What you are asked to do = Reproduce the listing below in full, substituting "interface agent" for every occurrence of "GUI agent" and leaving all other text unchanged.

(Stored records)
--------

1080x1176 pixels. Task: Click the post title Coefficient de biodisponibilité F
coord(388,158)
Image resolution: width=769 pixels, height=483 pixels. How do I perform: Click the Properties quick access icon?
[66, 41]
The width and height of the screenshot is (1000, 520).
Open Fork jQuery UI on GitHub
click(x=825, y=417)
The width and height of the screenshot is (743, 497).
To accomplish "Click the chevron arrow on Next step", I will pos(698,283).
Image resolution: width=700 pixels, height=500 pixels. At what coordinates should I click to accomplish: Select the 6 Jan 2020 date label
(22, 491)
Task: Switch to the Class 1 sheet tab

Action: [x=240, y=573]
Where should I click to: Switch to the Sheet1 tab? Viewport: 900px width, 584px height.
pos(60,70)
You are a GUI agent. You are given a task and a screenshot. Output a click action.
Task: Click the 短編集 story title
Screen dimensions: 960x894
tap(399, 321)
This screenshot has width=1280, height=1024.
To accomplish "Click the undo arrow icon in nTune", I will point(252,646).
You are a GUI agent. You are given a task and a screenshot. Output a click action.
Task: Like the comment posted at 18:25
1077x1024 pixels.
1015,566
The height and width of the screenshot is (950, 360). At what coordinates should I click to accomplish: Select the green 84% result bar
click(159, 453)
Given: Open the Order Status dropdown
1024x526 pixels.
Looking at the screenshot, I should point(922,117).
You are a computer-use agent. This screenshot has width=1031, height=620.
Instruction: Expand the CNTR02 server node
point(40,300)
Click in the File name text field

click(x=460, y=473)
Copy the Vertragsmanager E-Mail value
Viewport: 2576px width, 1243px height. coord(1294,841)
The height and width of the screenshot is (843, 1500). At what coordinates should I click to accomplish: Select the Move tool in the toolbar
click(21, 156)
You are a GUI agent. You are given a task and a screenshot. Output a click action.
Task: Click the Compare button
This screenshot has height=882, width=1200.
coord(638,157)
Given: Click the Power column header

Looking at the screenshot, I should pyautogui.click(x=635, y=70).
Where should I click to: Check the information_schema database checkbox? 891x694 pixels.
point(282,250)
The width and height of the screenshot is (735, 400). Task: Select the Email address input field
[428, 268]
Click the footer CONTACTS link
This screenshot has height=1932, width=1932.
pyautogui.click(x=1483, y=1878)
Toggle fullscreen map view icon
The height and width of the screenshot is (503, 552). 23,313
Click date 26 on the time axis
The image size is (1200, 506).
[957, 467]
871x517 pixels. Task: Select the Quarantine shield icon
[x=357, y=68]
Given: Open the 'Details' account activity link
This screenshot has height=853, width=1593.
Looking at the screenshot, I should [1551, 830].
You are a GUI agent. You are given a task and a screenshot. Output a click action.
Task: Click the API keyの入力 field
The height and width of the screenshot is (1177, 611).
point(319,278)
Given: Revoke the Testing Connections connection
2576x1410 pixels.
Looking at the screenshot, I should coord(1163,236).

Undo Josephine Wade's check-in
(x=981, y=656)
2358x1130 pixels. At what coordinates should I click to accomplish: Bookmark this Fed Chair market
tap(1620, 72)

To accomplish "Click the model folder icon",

--------

Correct output =
1080x1176 pixels. Task: Click the post title Coefficient de biodisponibilité F
coord(388,158)
Image resolution: width=769 pixels, height=483 pixels. How do I perform: Click the Properties quick access icon?
[66, 41]
The width and height of the screenshot is (1000, 520).
Open Fork jQuery UI on GitHub
click(x=825, y=417)
The width and height of the screenshot is (743, 497).
To accomplish "Click the chevron arrow on Next step", I will pos(698,283).
Image resolution: width=700 pixels, height=500 pixels. At what coordinates should I click to accomplish: Select the 6 Jan 2020 date label
(22, 491)
Task: Switch to the Class 1 sheet tab

Action: [x=240, y=573]
Where should I click to: Switch to the Sheet1 tab? Viewport: 900px width, 584px height.
pos(60,70)
You are a interface agent. You are given a task and a screenshot. Output a click action.
Task: Click the 短編集 story title
Screen dimensions: 960x894
tap(399, 321)
This screenshot has width=1280, height=1024.
To accomplish "Click the undo arrow icon in nTune", I will point(252,646).
You are a interface agent. You are given a task and a screenshot. Output a click action.
Task: Like the comment posted at 18:25
1077x1024 pixels.
1015,566
The height and width of the screenshot is (950, 360). At what coordinates should I click to accomplish: Select the green 84% result bar
click(159, 453)
Given: Open the Order Status dropdown
1024x526 pixels.
Looking at the screenshot, I should point(922,117).
You are a computer-use agent. This screenshot has width=1031, height=620.
Instruction: Expand the CNTR02 server node
point(40,300)
Click in the File name text field

click(x=460, y=473)
Copy the Vertragsmanager E-Mail value
Viewport: 2576px width, 1243px height. coord(1294,841)
The height and width of the screenshot is (843, 1500). At what coordinates should I click to accomplish: Select the Move tool in the toolbar
click(21, 156)
You are a interface agent. You are given a task and a screenshot. Output a click action.
Task: Click the Compare button
This screenshot has height=882, width=1200.
coord(638,157)
Given: Click the Power column header

Looking at the screenshot, I should pyautogui.click(x=635, y=70).
Where should I click to: Check the information_schema database checkbox? 891x694 pixels.
point(282,250)
The width and height of the screenshot is (735, 400). Task: Select the Email address input field
[428, 268]
Click the footer CONTACTS link
This screenshot has height=1932, width=1932.
pyautogui.click(x=1483, y=1878)
Toggle fullscreen map view icon
The height and width of the screenshot is (503, 552). 23,313
Click date 26 on the time axis
The image size is (1200, 506).
[957, 467]
871x517 pixels. Task: Select the Quarantine shield icon
[x=357, y=68]
Given: Open the 'Details' account activity link
This screenshot has height=853, width=1593.
Looking at the screenshot, I should [1551, 830].
You are a interface agent. You are given a task and a screenshot. Output a click action.
Task: Click the API keyの入力 field
The height and width of the screenshot is (1177, 611).
point(319,278)
Given: Revoke the Testing Connections connection
2576x1410 pixels.
Looking at the screenshot, I should coord(1163,236).

Undo Josephine Wade's check-in
(x=981, y=656)
2358x1130 pixels. At what coordinates should I click to accomplish: Bookmark this Fed Chair market
tap(1620, 72)

To accomplish "Click the model folder icon",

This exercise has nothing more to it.